- **ASSIGNMENT**
Summarize the study discussion below in three sentences.

- **PASSAGE**
A crucial point of the study was the statistically skewed distribution of females among groups although randomly allocated (video 82%, café 50% and training 67%). Other studies have found females and males to respond differently to light and intensive multidisciplinary rehabilitation [20] and to rehabilitation in general [18]. In the present study, there was a nonsignificant tendency for the postoperative primary care costs to be lower for men. Further, females are known to visit their GPs more often than males regardless of back disease [11]. The skewed distribution of males and females in each group after randomization (predominance of men in café group) might have contributed to a slight overestimation of the effect of the back café approach; this issue may require further investigation.

Nine patients did not comply with protocols due to known reasons. The dropouts’ total demands were within the range of the demand shown by those patients who complied with the protocols of the café and training groups. Interestingly, the dropouts in the video group expressed a significantly greater demand than those complying with the protocol. These subjects represented 10.2% of the randomization group, whereas they accounted for 24.8% of the total demand. However, the conclusion in favor of the café group remained significant despite exclusion of dropouts from our analysis.

Analysis of sensitivity was conducted in order to visualize validity of findings: a 25% under-reporting of the demand to the primary health care sector would, if undifferentiated among the three groups, support these findings. A differentiated under-reporting of 25% in favor of the video approach would return alternative cost ratios of 3.69 (café group) and 1.31 (training group). Questioning the cost estimates of therapy protocols would also have limited effect; a differentiated increase of 25% in favor of the video approach would return cost ratios of 3.37 (café group) and 1.30 (training group). Combining the above worst-case scenarios would return cost ratios of 2.65 (café group) and 1.00 (training group) which obviously still emphasize a highly significant conclusion.

Another evident issue for discussion is the length of follow-up. We have chosen a period reflecting our regimen of clinical follow-up, which is 2 years postsurgery. In accordance with this prerequisite, the differences among the groups seem to decline in the course of a 13–24 months post surgery interval why the period of follow-up seems sufficient.

In our previous study we found the video group to perform worse than the other two groups in relation to function ability [3]. In the present study, we found the video group to hold the greatest service utilization in the primary health sector at the same time. Despite the greatest service utilization, the video group performs worse. Did the video group seek this extra service because they were symtomatically worse off or did any treatment offered not alleviate their symtoms? Should the video group not have received this extra service compared to the other groups, the group might have been even worse off and hence, we might have underestimated the effect of the other regimens.

This study has shown that a low-cost biopsychosocial rehabilitation regimen reduces service utilization in the primary health care sector compared to a training regimen. To our knowledge, this is the first rehabilitation study in LBP, approached surgically, that investigates extra-hospital service utilization in a relevant scientific setting. It would indeed be interesting for future studies to supplement outcome evaluation by such an approach, if not a full-scale cost-effectiveness analysis.

Footnotes

1

Approximately two thirds of the GP’s invoicing basis is activity-based; one third is fixed

2

Video tape EUR 185, personnel EUR 773, overhead costs EUR 627=EUR 1,585

3

Personnel and variable costs EUR 348, overhead costs EUR 2,401=EUR 2,749.

4

Personnel and variable costs EUR 3,441, overhead costs EUR 5,499—cost of video regimen EUR 1,585=EUR 7,355.

- **INFORMATION**
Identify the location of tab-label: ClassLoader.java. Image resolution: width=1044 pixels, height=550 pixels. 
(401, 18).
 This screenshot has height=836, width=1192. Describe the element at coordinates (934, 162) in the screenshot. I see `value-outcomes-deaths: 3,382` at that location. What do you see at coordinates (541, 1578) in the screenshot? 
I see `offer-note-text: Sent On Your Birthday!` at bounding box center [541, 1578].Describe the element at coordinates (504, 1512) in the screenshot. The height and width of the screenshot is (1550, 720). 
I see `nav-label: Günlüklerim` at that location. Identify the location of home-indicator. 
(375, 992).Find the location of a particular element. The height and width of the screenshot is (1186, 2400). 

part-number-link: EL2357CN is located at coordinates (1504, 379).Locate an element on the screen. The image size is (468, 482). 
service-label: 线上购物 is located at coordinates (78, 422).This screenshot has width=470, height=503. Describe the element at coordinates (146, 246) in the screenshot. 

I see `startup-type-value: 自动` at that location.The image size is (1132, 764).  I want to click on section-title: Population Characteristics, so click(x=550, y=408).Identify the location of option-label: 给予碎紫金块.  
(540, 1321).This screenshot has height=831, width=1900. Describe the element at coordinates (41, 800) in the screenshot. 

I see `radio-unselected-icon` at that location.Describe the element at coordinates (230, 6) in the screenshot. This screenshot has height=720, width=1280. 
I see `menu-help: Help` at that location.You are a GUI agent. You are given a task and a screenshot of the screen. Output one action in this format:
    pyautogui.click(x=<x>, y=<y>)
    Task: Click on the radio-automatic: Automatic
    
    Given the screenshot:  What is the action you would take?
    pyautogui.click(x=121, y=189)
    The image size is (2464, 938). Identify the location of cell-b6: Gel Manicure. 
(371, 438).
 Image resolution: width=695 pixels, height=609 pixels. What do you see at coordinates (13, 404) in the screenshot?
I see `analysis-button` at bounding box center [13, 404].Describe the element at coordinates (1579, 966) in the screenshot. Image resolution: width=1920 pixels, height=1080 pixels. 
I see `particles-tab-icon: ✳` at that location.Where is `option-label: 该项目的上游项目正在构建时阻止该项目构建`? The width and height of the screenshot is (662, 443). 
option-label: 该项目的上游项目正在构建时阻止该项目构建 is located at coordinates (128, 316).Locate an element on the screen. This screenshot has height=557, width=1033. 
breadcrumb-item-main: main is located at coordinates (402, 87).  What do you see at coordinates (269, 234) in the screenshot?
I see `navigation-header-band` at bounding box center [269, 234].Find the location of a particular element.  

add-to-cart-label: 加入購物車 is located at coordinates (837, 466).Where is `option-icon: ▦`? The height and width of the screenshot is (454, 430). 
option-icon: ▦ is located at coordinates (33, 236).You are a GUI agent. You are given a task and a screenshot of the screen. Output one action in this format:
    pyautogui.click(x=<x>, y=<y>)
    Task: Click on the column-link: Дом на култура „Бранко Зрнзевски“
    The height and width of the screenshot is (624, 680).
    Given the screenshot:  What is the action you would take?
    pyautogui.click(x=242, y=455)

- **SOLVED EXERCISE**
Although patients were randomly allocated, the groups had skewed shares of females (video 82%, café 50%, training 67%), which might have led to a slight overestimation of the effect of the back café approach. The conclusion in favor of the café group remained significant when dropouts were excluded, and combining worst-case scenarios in the sensitivity analysis still returned cost ratios of 2.65 for the café group and 1.00 for the training group. The study found that a low-cost biopsychosocial rehabilitation regimen reduces service utilization in the primary health care sector compared to a training regimen, while the video group had the greatest service utilization yet performed worse.